HTML is a coding language used worldwide It was made by Tim Berners-Lee in 1993 it was the first version of it was made by him Tim Berners-Lee also invented the World wide web.

HTML is also the standard markup language for documents made to be displayed in a web browser. It can be supported by technologies such as CSS and scripting languages, for example, JavaScript.

Web browsers receive HTML documents from a web server or from local storage and render the documents into multimedia web pages. HTML explained the structure of a web page semantically and originally included hints for the look of the document.

HTML elements are the thing that made up it without them HTML code will display a blank page. The key elements of HTML are the ones most commonly used by developers.

Where do we use it?

There are many places where it's specified to code HTML Like Codepen, JsFiddle, and Glitch. We commonly see it in Google dev tools or inspect the inspect brings up a who bunch of HTML that was used to make the webpage.

The HTML in the browser Dev Tools is not exactly the code used to make the website unless HTML was used to make the website.

More info

image source Wikiapidia.com

HTML can embed programs written in a scripting language such as JavaScript, which affects the behavior and content of web pages. CSS can also be paired with HMTL.

* **Task to complete**
In the HTML text, change "multimedia" to "interactive" and write out the passage starting at "HTML is also" and ending at "used by developers.".

* **Dataset section**
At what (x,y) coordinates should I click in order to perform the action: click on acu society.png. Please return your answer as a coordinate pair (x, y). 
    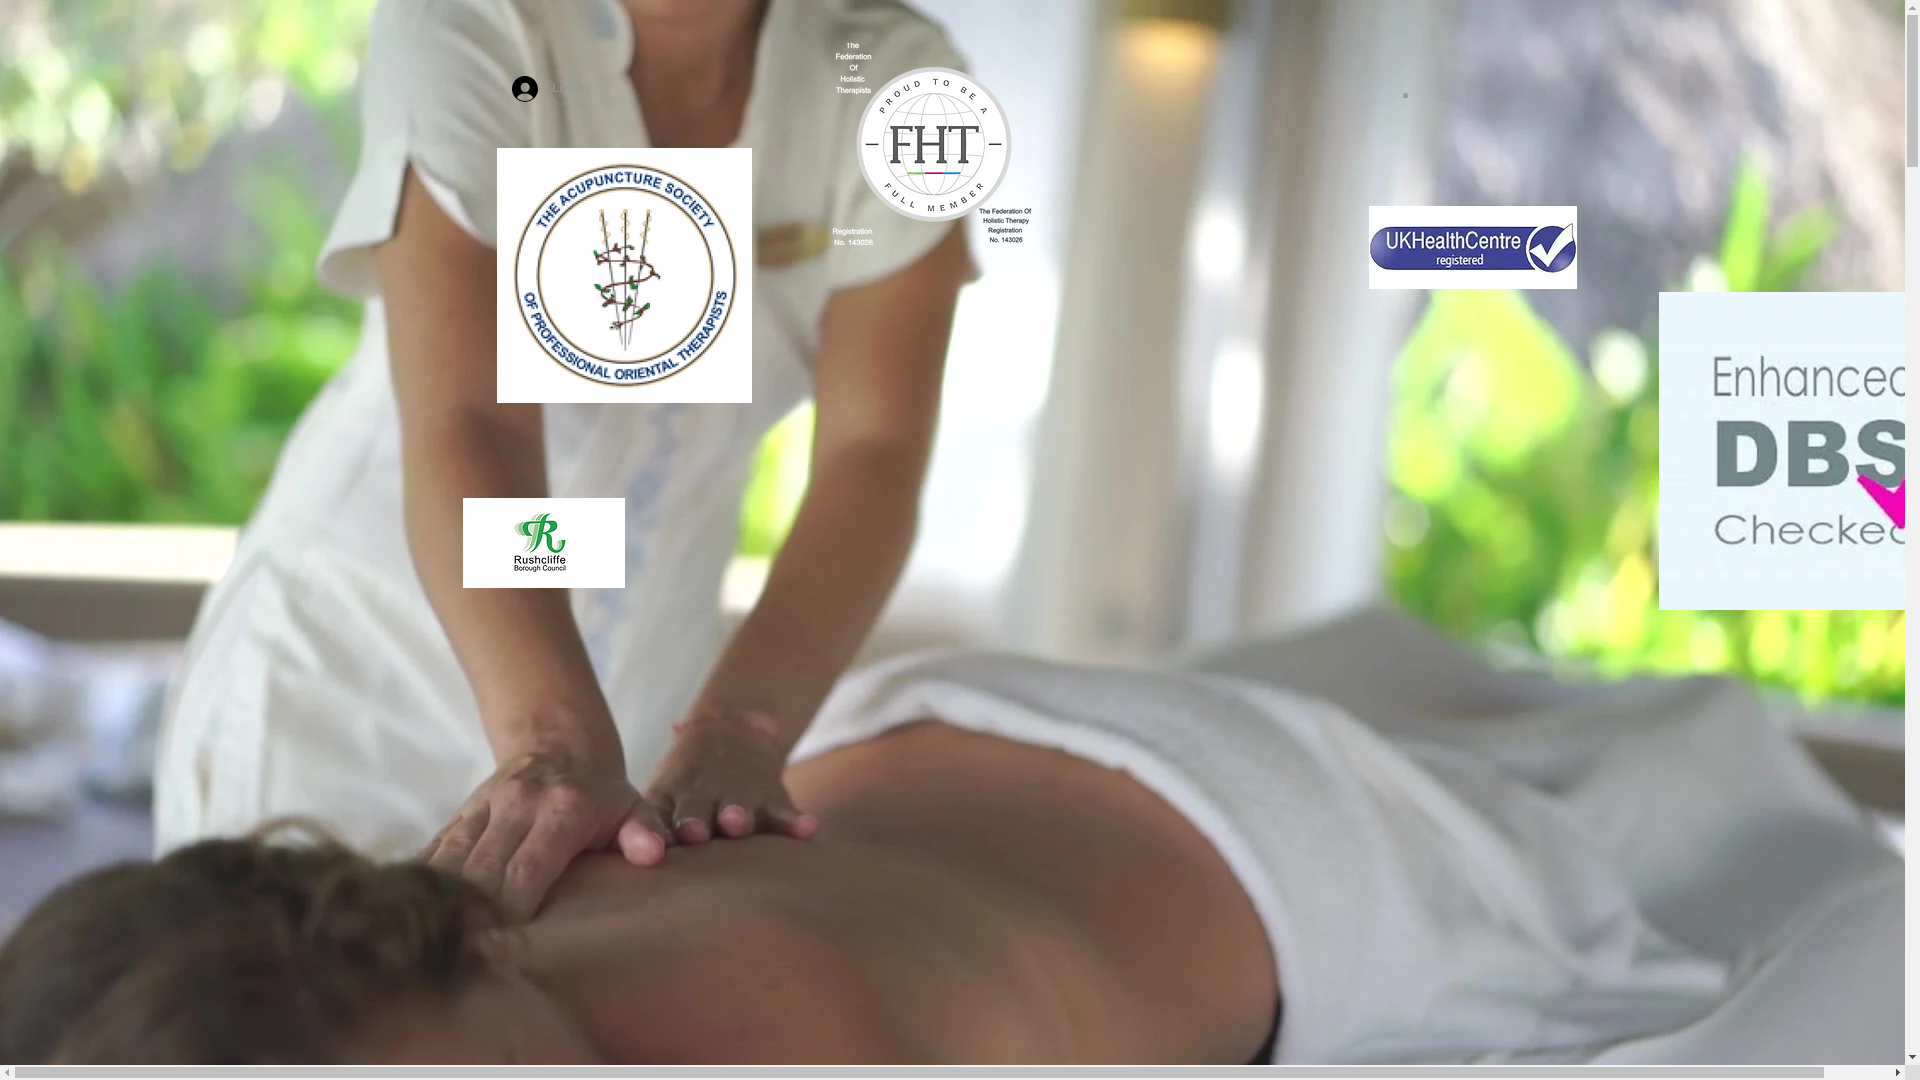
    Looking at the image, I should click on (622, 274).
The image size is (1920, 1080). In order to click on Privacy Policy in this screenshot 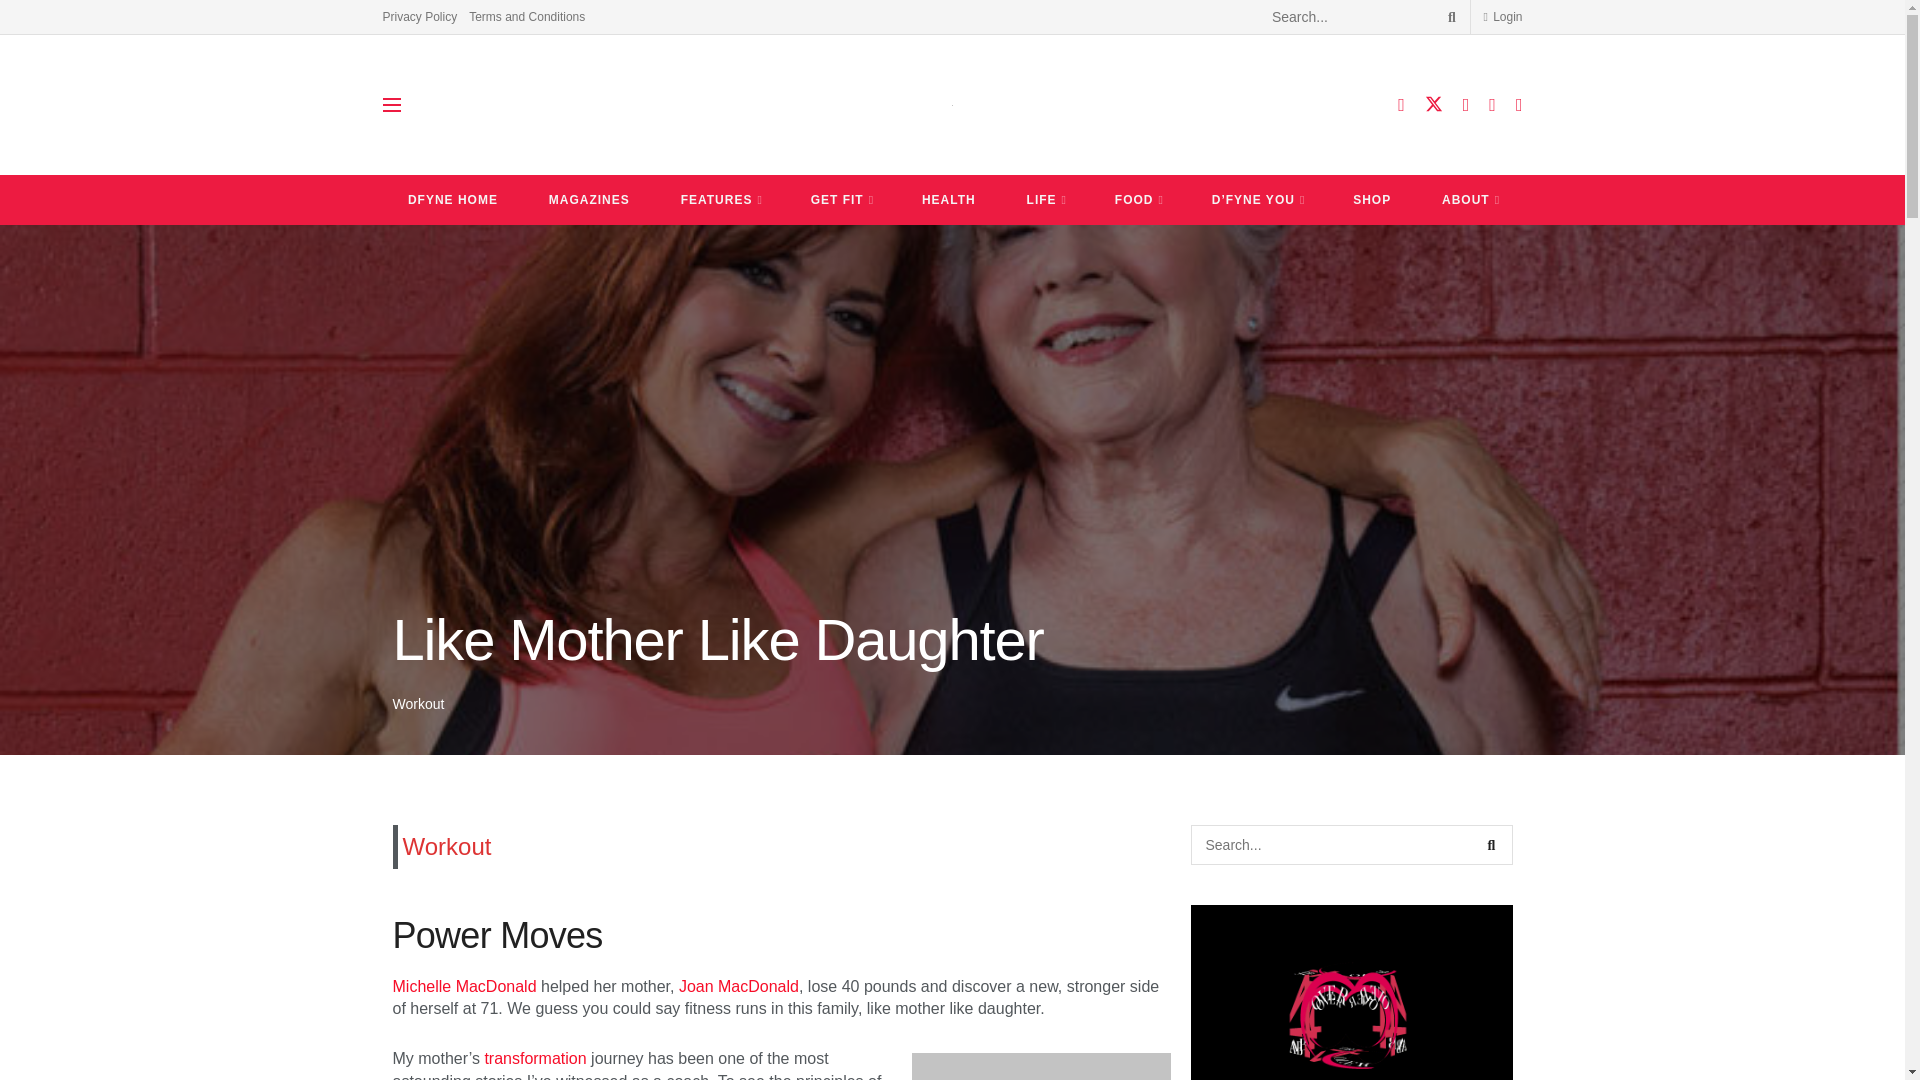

* **Answer for the task**
HTML is also the standard markup language for documents made to be displayed in a web browser. It can be supported by technologies such as CSS and scripting languages, for example, JavaScript.

Web browsers receive HTML documents from a web server or from local storage and render the documents into interactive web pages. HTML explained the structure of a web page semantically and originally included hints for the look of the document.

HTML elements are the thing that made up it without them HTML code will display a blank page. The key elements of HTML are the ones most commonly used by developers.